To be done = Copy every one of the following records line for line, with no changes.

┌─ Input material

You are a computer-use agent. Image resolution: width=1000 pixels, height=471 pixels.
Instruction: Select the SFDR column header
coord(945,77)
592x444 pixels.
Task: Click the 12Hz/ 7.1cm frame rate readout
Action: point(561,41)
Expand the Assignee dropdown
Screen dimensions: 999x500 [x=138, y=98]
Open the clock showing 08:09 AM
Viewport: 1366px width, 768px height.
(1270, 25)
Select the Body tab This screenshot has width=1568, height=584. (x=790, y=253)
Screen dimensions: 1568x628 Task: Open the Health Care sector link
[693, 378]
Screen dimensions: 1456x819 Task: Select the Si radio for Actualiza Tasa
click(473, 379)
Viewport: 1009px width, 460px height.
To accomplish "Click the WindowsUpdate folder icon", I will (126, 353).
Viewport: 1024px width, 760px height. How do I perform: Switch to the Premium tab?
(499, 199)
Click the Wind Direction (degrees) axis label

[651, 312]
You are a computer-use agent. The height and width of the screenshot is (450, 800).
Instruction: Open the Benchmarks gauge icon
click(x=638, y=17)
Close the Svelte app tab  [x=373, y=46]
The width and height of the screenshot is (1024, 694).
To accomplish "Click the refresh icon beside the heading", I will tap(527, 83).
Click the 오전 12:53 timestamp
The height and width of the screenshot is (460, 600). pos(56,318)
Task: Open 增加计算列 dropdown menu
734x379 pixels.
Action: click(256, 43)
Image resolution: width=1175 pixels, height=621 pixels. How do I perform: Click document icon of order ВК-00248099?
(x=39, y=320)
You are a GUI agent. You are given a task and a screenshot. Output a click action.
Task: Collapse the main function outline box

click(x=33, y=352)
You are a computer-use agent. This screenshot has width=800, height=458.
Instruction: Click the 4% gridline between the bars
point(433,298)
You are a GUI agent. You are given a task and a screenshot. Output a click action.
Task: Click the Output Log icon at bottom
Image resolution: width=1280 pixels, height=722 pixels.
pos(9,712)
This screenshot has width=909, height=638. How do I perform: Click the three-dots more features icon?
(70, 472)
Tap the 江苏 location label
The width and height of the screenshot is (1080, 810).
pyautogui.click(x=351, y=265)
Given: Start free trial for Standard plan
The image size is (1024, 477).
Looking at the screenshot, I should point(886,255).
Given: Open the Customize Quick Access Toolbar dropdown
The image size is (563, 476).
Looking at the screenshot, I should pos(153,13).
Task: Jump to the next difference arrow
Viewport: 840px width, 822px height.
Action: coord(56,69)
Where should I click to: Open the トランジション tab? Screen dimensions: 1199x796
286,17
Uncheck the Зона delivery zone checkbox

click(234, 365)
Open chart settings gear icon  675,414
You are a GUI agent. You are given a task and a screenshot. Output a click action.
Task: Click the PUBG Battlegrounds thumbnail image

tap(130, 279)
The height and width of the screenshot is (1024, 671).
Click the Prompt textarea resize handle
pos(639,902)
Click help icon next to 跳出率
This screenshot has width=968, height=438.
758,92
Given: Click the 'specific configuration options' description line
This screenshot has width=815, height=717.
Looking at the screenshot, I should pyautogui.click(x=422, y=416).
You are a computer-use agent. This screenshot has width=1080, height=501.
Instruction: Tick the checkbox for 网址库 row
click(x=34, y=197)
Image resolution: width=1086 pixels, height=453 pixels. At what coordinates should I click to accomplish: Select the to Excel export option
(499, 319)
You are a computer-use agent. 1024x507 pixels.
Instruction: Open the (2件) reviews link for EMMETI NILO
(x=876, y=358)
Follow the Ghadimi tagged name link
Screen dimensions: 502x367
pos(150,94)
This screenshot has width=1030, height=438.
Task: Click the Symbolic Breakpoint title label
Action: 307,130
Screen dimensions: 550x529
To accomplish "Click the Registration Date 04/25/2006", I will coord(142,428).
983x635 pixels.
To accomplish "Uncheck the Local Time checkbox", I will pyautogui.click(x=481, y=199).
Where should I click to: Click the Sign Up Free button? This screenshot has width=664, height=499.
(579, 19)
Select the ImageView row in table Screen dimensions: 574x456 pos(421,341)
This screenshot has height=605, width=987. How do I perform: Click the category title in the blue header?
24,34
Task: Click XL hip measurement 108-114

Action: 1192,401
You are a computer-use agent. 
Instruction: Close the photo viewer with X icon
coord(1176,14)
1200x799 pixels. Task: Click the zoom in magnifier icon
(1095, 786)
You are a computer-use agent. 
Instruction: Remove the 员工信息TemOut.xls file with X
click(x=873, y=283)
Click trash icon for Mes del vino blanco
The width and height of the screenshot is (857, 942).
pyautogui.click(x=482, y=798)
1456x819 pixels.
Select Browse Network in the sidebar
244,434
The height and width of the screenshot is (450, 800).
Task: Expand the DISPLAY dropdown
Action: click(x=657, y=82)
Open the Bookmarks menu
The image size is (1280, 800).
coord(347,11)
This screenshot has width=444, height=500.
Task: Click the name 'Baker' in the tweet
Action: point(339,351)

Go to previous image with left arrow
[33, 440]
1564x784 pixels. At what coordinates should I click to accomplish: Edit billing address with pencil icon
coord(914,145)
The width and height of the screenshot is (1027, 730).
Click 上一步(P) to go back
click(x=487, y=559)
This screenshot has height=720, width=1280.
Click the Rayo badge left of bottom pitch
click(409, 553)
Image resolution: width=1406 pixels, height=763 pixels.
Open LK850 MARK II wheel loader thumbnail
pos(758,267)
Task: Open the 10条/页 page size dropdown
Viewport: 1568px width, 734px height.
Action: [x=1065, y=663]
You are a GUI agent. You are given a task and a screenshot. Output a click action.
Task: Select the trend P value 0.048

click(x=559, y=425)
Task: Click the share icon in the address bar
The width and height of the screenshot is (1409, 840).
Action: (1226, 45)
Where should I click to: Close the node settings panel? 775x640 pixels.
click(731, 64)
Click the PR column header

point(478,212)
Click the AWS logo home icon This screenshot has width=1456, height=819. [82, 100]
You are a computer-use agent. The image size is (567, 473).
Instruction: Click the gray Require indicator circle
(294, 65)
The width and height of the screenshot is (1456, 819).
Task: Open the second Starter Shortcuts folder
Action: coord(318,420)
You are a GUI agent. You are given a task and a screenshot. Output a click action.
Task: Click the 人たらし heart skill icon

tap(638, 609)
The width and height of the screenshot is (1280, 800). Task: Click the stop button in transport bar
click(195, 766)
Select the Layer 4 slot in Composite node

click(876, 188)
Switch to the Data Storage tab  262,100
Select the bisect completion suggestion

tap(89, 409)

└─

Answer below =
You are a computer-use agent. Image resolution: width=1000 pixels, height=471 pixels.
Instruction: Select the SFDR column header
coord(945,77)
592x444 pixels.
Task: Click the 12Hz/ 7.1cm frame rate readout
Action: point(561,41)
Expand the Assignee dropdown
Screen dimensions: 999x500 [x=138, y=98]
Open the clock showing 08:09 AM
Viewport: 1366px width, 768px height.
(1270, 25)
Select the Body tab This screenshot has width=1568, height=584. (x=790, y=253)
Screen dimensions: 1568x628 Task: Open the Health Care sector link
[693, 378]
Screen dimensions: 1456x819 Task: Select the Si radio for Actualiza Tasa
click(473, 379)
Viewport: 1009px width, 460px height.
To accomplish "Click the WindowsUpdate folder icon", I will (126, 353).
Viewport: 1024px width, 760px height. How do I perform: Switch to the Premium tab?
(499, 199)
Click the Wind Direction (degrees) axis label

[651, 312]
You are a computer-use agent. The height and width of the screenshot is (450, 800).
Instruction: Open the Benchmarks gauge icon
click(x=638, y=17)
Close the Svelte app tab  [x=373, y=46]
The width and height of the screenshot is (1024, 694).
To accomplish "Click the refresh icon beside the heading", I will tap(527, 83).
Click the 오전 12:53 timestamp
The height and width of the screenshot is (460, 600). pos(56,318)
Task: Open 增加计算列 dropdown menu
734x379 pixels.
Action: click(256, 43)
Image resolution: width=1175 pixels, height=621 pixels. How do I perform: Click document icon of order ВК-00248099?
(x=39, y=320)
You are a GUI agent. You are given a task and a screenshot. Output a click action.
Task: Collapse the main function outline box

click(x=33, y=352)
You are a computer-use agent. This screenshot has width=800, height=458.
Instruction: Click the 4% gridline between the bars
point(433,298)
You are a GUI agent. You are given a task and a screenshot. Output a click action.
Task: Click the Output Log icon at bottom
Image resolution: width=1280 pixels, height=722 pixels.
pos(9,712)
This screenshot has width=909, height=638. How do I perform: Click the three-dots more features icon?
(70, 472)
Tap the 江苏 location label
The width and height of the screenshot is (1080, 810).
pyautogui.click(x=351, y=265)
Given: Start free trial for Standard plan
The image size is (1024, 477).
Looking at the screenshot, I should point(886,255).
Given: Open the Customize Quick Access Toolbar dropdown
The image size is (563, 476).
Looking at the screenshot, I should pos(153,13).
Task: Jump to the next difference arrow
Viewport: 840px width, 822px height.
Action: coord(56,69)
Where should I click to: Open the トランジション tab? Screen dimensions: 1199x796
286,17
Uncheck the Зона delivery zone checkbox

click(234, 365)
Open chart settings gear icon  675,414
You are a GUI agent. You are given a task and a screenshot. Output a click action.
Task: Click the PUBG Battlegrounds thumbnail image

tap(130, 279)
The height and width of the screenshot is (1024, 671).
Click the Prompt textarea resize handle
pos(639,902)
Click help icon next to 跳出率
This screenshot has width=968, height=438.
758,92
Given: Click the 'specific configuration options' description line
This screenshot has width=815, height=717.
Looking at the screenshot, I should pyautogui.click(x=422, y=416).
You are a computer-use agent. This screenshot has width=1080, height=501.
Instruction: Tick the checkbox for 网址库 row
click(x=34, y=197)
Image resolution: width=1086 pixels, height=453 pixels. At what coordinates should I click to accomplish: Select the to Excel export option
(499, 319)
You are a computer-use agent. 1024x507 pixels.
Instruction: Open the (2件) reviews link for EMMETI NILO
(x=876, y=358)
Follow the Ghadimi tagged name link
Screen dimensions: 502x367
pos(150,94)
This screenshot has width=1030, height=438.
Task: Click the Symbolic Breakpoint title label
Action: 307,130
Screen dimensions: 550x529
To accomplish "Click the Registration Date 04/25/2006", I will coord(142,428).
983x635 pixels.
To accomplish "Uncheck the Local Time checkbox", I will pyautogui.click(x=481, y=199).
Where should I click to: Click the Sign Up Free button? This screenshot has width=664, height=499.
(579, 19)
Select the ImageView row in table Screen dimensions: 574x456 pos(421,341)
This screenshot has height=605, width=987. How do I perform: Click the category title in the blue header?
24,34
Task: Click XL hip measurement 108-114

Action: 1192,401
You are a computer-use agent. 
Instruction: Close the photo viewer with X icon
coord(1176,14)
1200x799 pixels. Task: Click the zoom in magnifier icon
(1095, 786)
You are a computer-use agent. 
Instruction: Remove the 员工信息TemOut.xls file with X
click(x=873, y=283)
Click trash icon for Mes del vino blanco
The width and height of the screenshot is (857, 942).
pyautogui.click(x=482, y=798)
1456x819 pixels.
Select Browse Network in the sidebar
244,434
The height and width of the screenshot is (450, 800).
Task: Expand the DISPLAY dropdown
Action: click(x=657, y=82)
Open the Bookmarks menu
The image size is (1280, 800).
coord(347,11)
This screenshot has width=444, height=500.
Task: Click the name 'Baker' in the tweet
Action: point(339,351)

Go to previous image with left arrow
[33, 440]
1564x784 pixels. At what coordinates should I click to accomplish: Edit billing address with pencil icon
coord(914,145)
The width and height of the screenshot is (1027, 730).
Click 上一步(P) to go back
click(x=487, y=559)
This screenshot has height=720, width=1280.
Click the Rayo badge left of bottom pitch
click(409, 553)
Image resolution: width=1406 pixels, height=763 pixels.
Open LK850 MARK II wheel loader thumbnail
pos(758,267)
Task: Open the 10条/页 page size dropdown
Viewport: 1568px width, 734px height.
Action: [x=1065, y=663]
You are a GUI agent. You are given a task and a screenshot. Output a click action.
Task: Select the trend P value 0.048

click(x=559, y=425)
Task: Click the share icon in the address bar
The width and height of the screenshot is (1409, 840).
Action: (1226, 45)
Where should I click to: Close the node settings panel? 775x640 pixels.
click(731, 64)
Click the PR column header

point(478,212)
Click the AWS logo home icon This screenshot has width=1456, height=819. [82, 100]
You are a computer-use agent. The image size is (567, 473).
Instruction: Click the gray Require indicator circle
(294, 65)
The width and height of the screenshot is (1456, 819).
Task: Open the second Starter Shortcuts folder
Action: coord(318,420)
You are a GUI agent. You are given a task and a screenshot. Output a click action.
Task: Click the 人たらし heart skill icon

tap(638, 609)
The width and height of the screenshot is (1280, 800). Task: Click the stop button in transport bar
click(195, 766)
Select the Layer 4 slot in Composite node

click(876, 188)
Switch to the Data Storage tab  262,100
Select the bisect completion suggestion

tap(89, 409)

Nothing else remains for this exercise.